Global ENU Mutagenesis Screen for Genetic Modifiers in Sickle Cell Disease Mice.

Genetic modifiers of sickle cell disease (SCD) will be identified in an animal model of SCD after mutagenesis with the chemical mutagen N-ethyl-N-nitrosourea (ENU). This phenotype driven approach utilizes a third generation knock-in (KI) mouse model of SCD that reproduces most if not all of the pathology of the disorder. This model was produced by targeted gene replacement of the murine α-globin genes with human α-globin and the murine β globin genes with a human γ- and β^s-globin gene cassette that mimics the fetal to adult hemoglobin switch that occurs in man. Sickle embryonic stem (ES) cells were derived from developing blastocysts isolated from female sickle mice that were mated with sickle males. Sickle ES cells were treated with ENU and a mutant library of independent subclones was established and archived. The optimal ENU dosage was empirically determined through a series of pilot experiments that measured the HPRT mutation frequency and the efficiency of producing sickle mice from the mutagenized cells by tetraploid embryo complementation. Animals harboring mutations that affect hematological indices, kidney function, or liver function are identified in the mutagenized sickle mice by comparison to cloned control sickle mice.
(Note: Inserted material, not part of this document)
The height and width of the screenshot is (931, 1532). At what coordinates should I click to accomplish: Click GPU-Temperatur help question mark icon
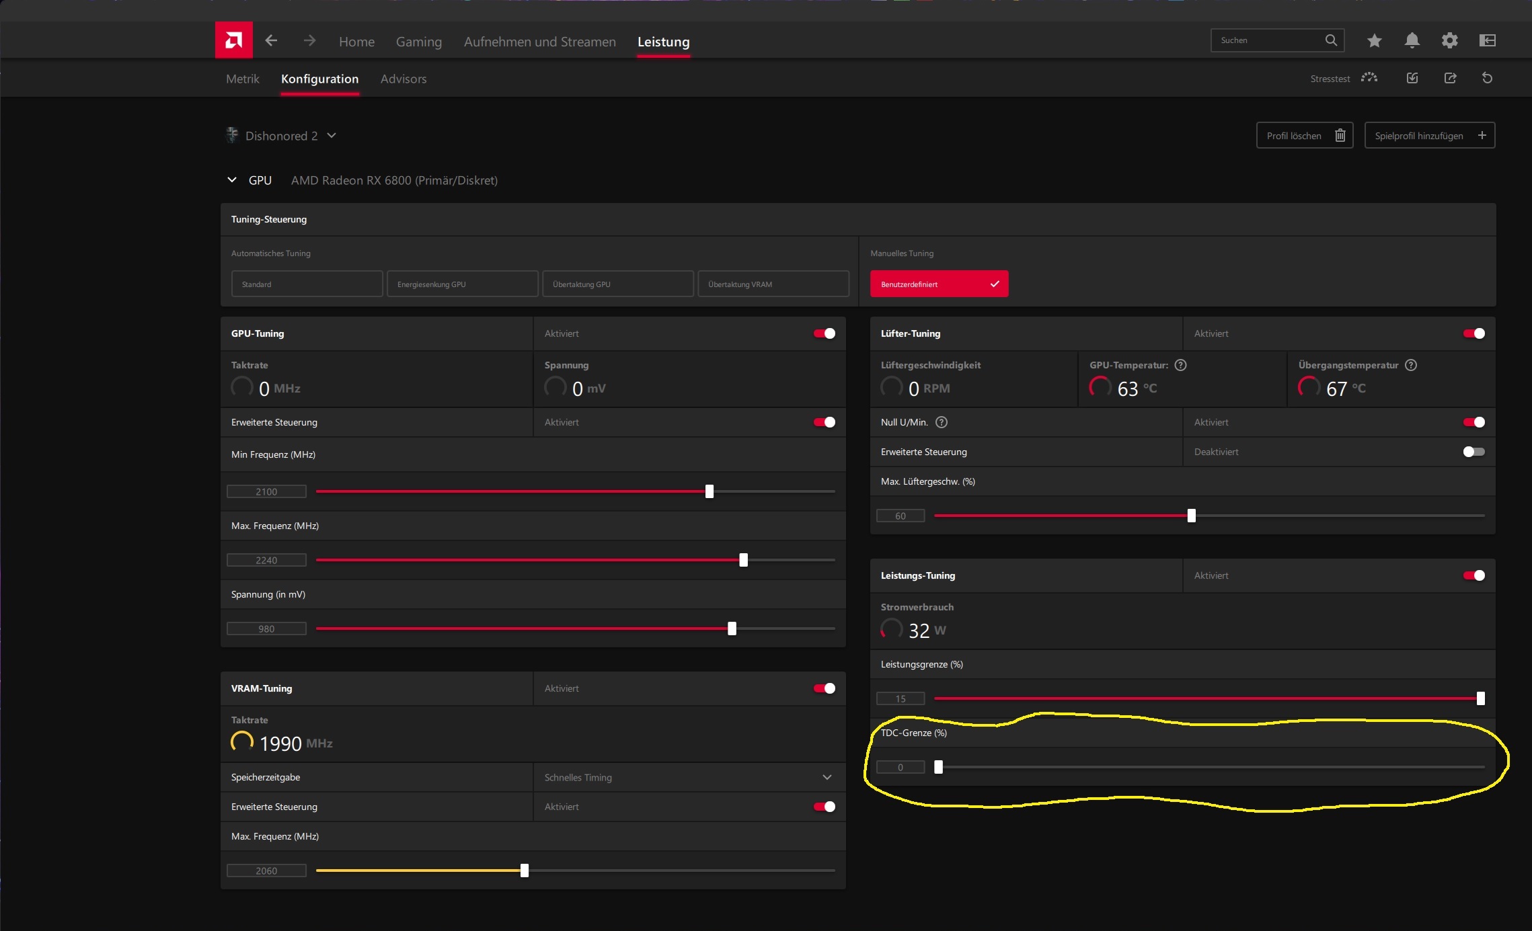(1180, 365)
Microsatellite linkage analyses of mutant offspring outcrossed to congenic SCD mice and direct sequence comparison to the murine genome will allow the positional cloning of modifier genes. Putative modifying factors will be positively confirmed by introducing the exact germline modification discovered during the ENU screen into the unmutagenized ES cells, followed by the direct examination of the phenotype in mice generated from the modified cells by cloning. These studies will define gene(s) responsible for the phenotypic variation in disease severity that is observed in the SCD population. By experimental design, the therapeutic benefit or detriment associated with each modifying gene(s) on the in vivo pathophysiology of sickle cell anemia will be tested directly in our animal model of this disorder.